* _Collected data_
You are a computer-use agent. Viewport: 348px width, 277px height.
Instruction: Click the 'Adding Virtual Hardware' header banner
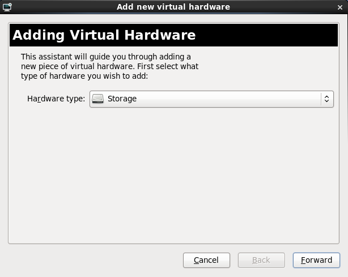(174, 35)
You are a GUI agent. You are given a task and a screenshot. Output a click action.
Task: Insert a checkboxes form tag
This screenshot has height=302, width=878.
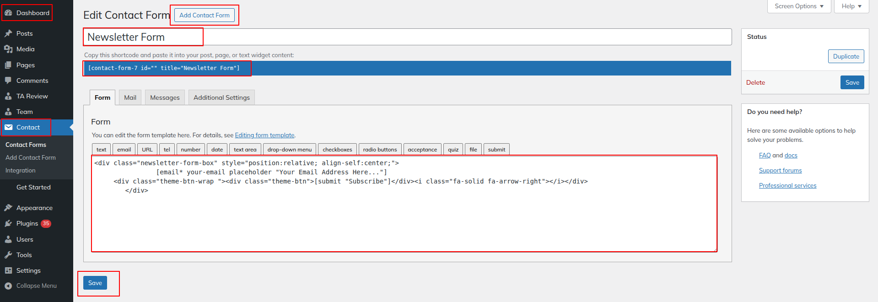point(337,150)
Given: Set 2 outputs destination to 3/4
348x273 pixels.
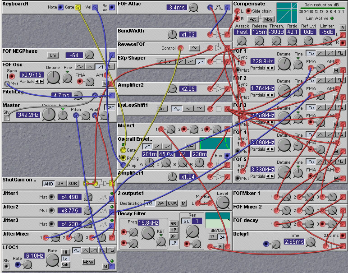Looking at the screenshot, I should tap(160, 204).
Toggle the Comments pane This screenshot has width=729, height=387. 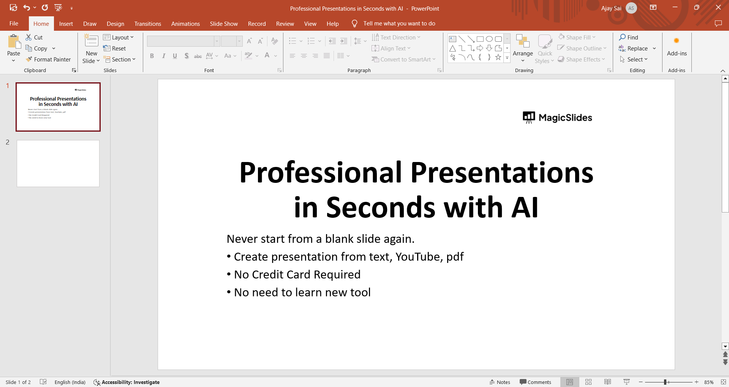pyautogui.click(x=535, y=382)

* _Activity_
Wherever the string "agent" appears in a line above, copy that line.

* _Answer area_
You are a computer-use agent. Viewport: 348px width, 277px height.
You are a GUI agent. You are given a task and a screenshot. Output a click action.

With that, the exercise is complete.